__Your task__: These records contain pictures, which must be left out; copy exactly the lines from the one with "Task: Switch to the 路径 tab" up to and including the one with "You are a computer-use".

__Saved data entries__:
#####

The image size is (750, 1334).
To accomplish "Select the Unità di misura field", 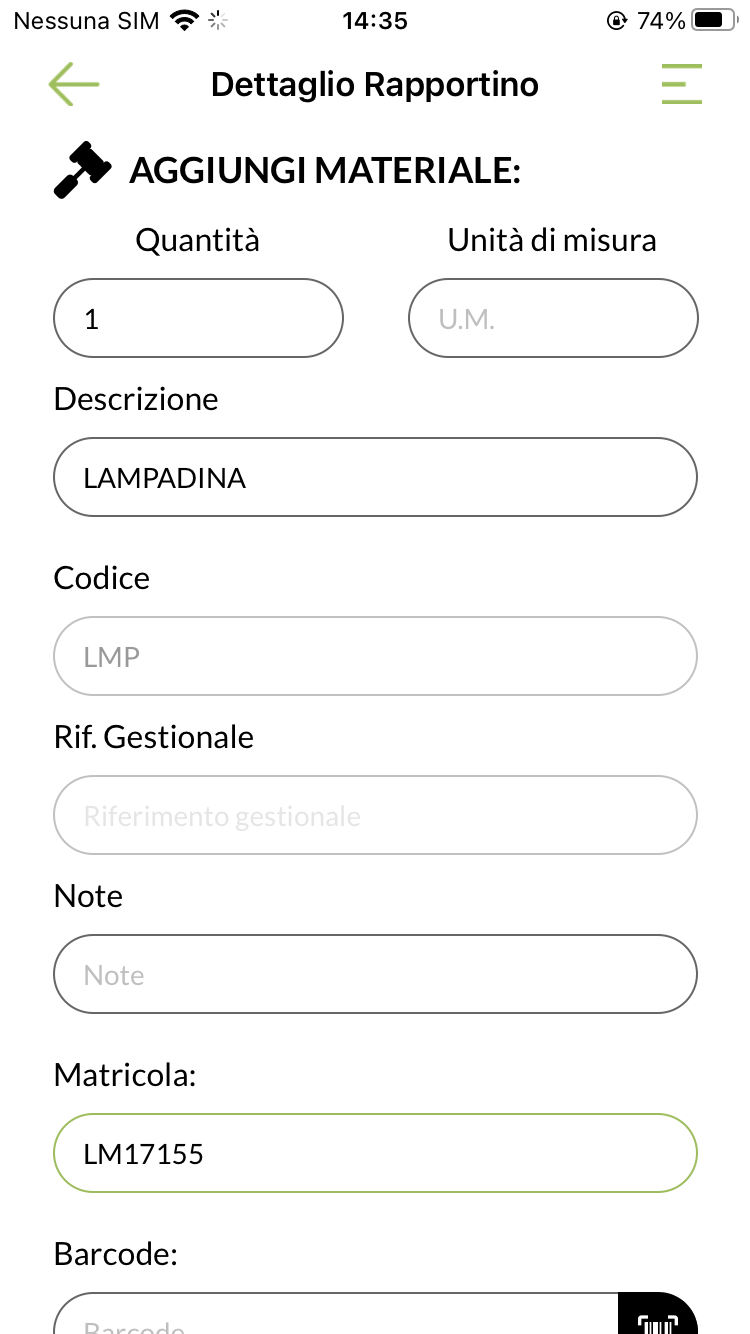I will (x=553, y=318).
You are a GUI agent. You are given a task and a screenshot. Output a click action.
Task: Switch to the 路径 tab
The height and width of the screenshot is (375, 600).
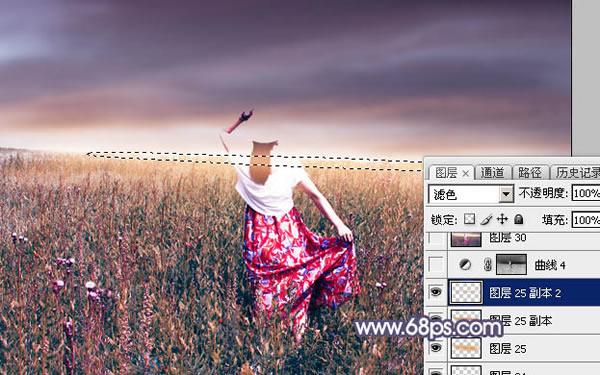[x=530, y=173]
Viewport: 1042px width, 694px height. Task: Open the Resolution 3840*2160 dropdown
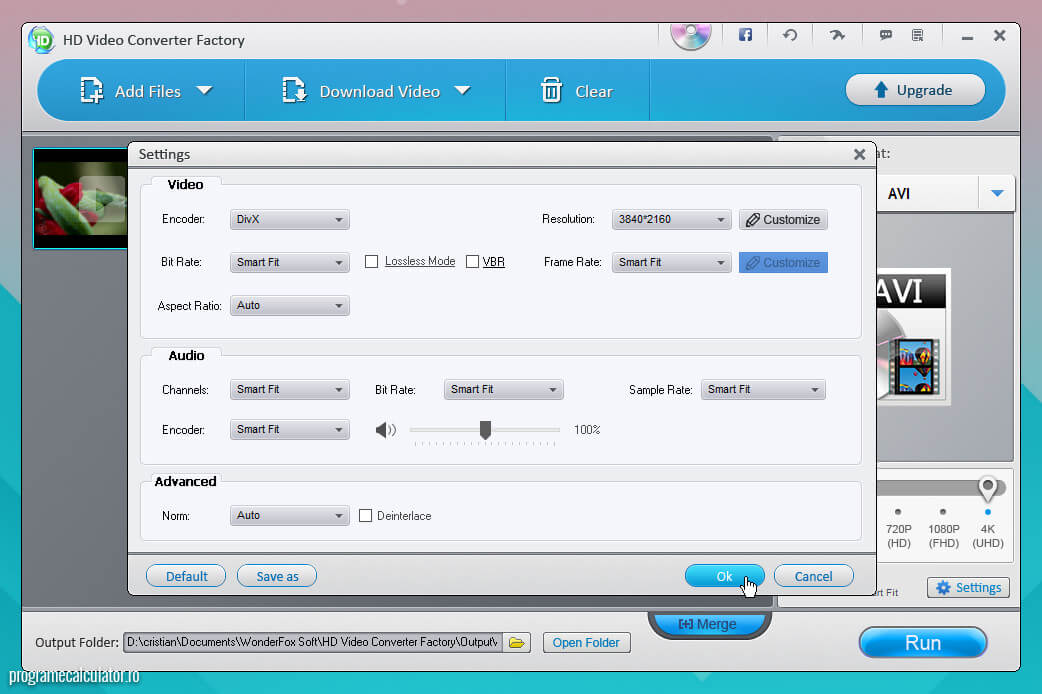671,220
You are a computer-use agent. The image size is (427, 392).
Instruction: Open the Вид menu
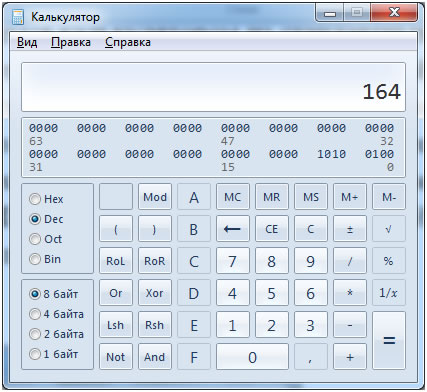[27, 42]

#####

__Your solution__:
Task: Switch to the 路径 tab
The height and width of the screenshot is (375, 600).
[x=530, y=173]
Viewport: 1042px width, 694px height. Task: Open the Resolution 3840*2160 dropdown
671,220
You are a computer-use agent. The image size is (427, 392).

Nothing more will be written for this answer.